Football › Elections à la Fécafoot

Les délégués tiennent entre leurs mains le sort du football camerounais

Vote

Ils vont voter ce 11 décembre 2021 le « médecin » d’une association malade de sa gestion et de ses hommes. Dans l’isoloir ils devront choisir l’un ou l’autre candidat, sans peut-être tenir compte des promesses (fantaisistes) faites et de la clameur populaire qui entoure cette élection pleine d’enjeux.
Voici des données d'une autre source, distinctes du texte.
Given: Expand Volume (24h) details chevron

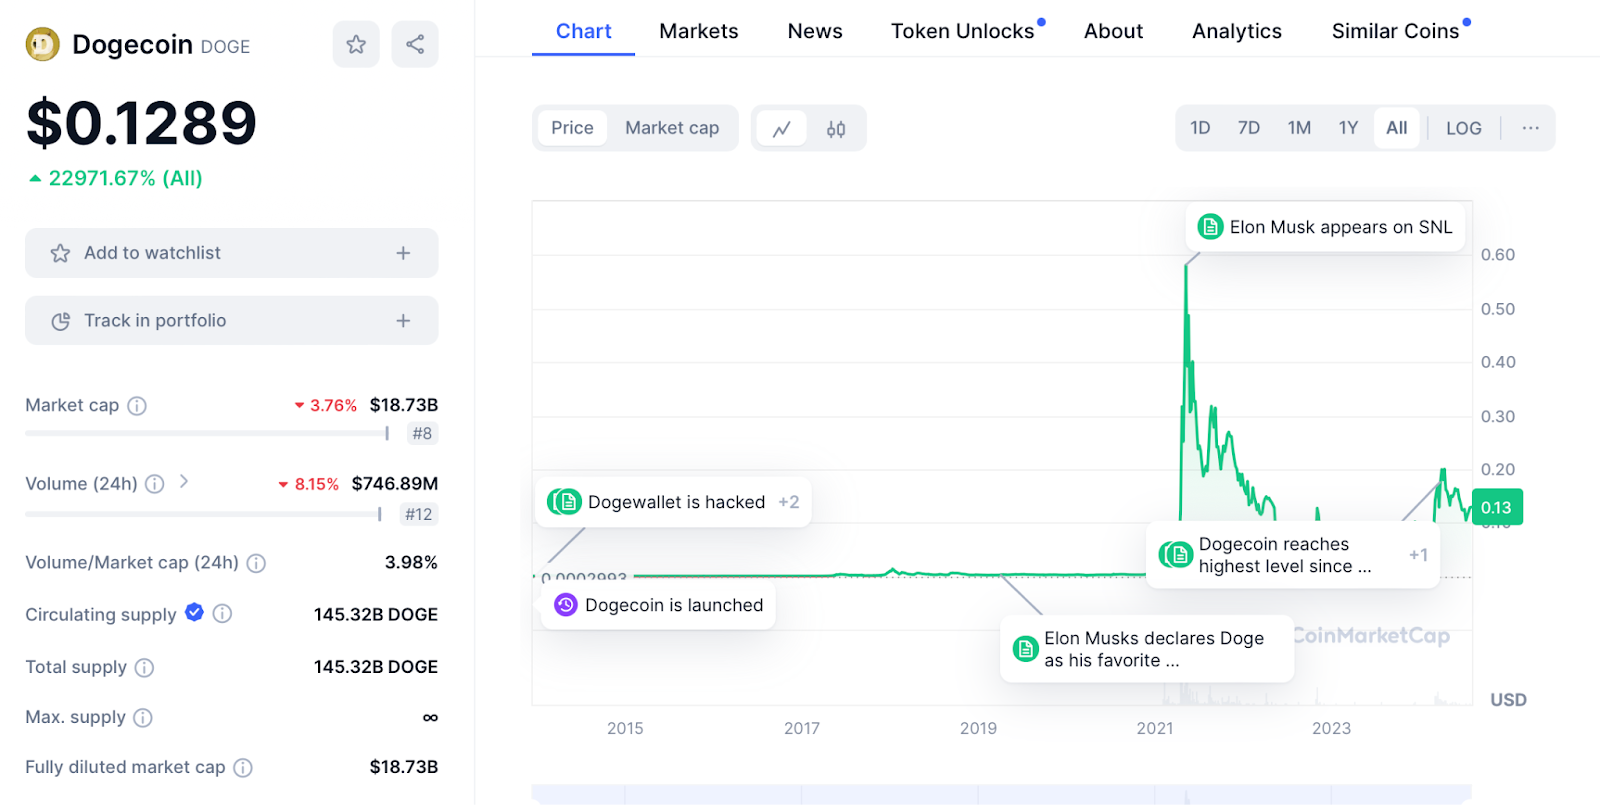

Jamais des élections à la Fédération camerounaise de football (Fecafoot) n’ont suscité autant de passions enflammées. La candidature de Samuel Eto’o y est, à première vue,  la raison principale. La méga star du football mondial en compétition sur un front différent qu’un stade de football où ses exploits restent frais dans les mémoires des fans soucieux l’accompagner dans cette reconversion.

Les 76 délégués à l’Assemblée générale doivent choisir entre Samuel, Seïdou Mbombo Njoya, Zacharie Wandja ou Jules Denis Onana. L’un de ces quatre doit présider aux destinées du football camerounais dans un contexte particulier de son histoire.

A l’horizon se profile la Coupe d’Afrique des nations de football. Compétition sportive la plus huppée du continent dont le Cameroun veut remporter le double challenge organisationnel et sportif. Ces défis aiguisent les appétits des candidats à la présidence de la Fécafoot, mais aussi du public qui veut voir le pays rayonner,  soulever son sixième trophée au soir du 06 février 2022. Pour un cocktail historique.

Les 76 délégués à l’Assemblée générale de la Fécafoot savent que ce mandat se veut historique. Les stades de haut standing construits pour la CAN doivent définitivement changer le visage des championnats amateurs et professionnels. Dans une organisation bien ficelée, le retour du public dans les stades devrait être évident, sous un air de renaissance marqué par l’entrée en scène du  football business.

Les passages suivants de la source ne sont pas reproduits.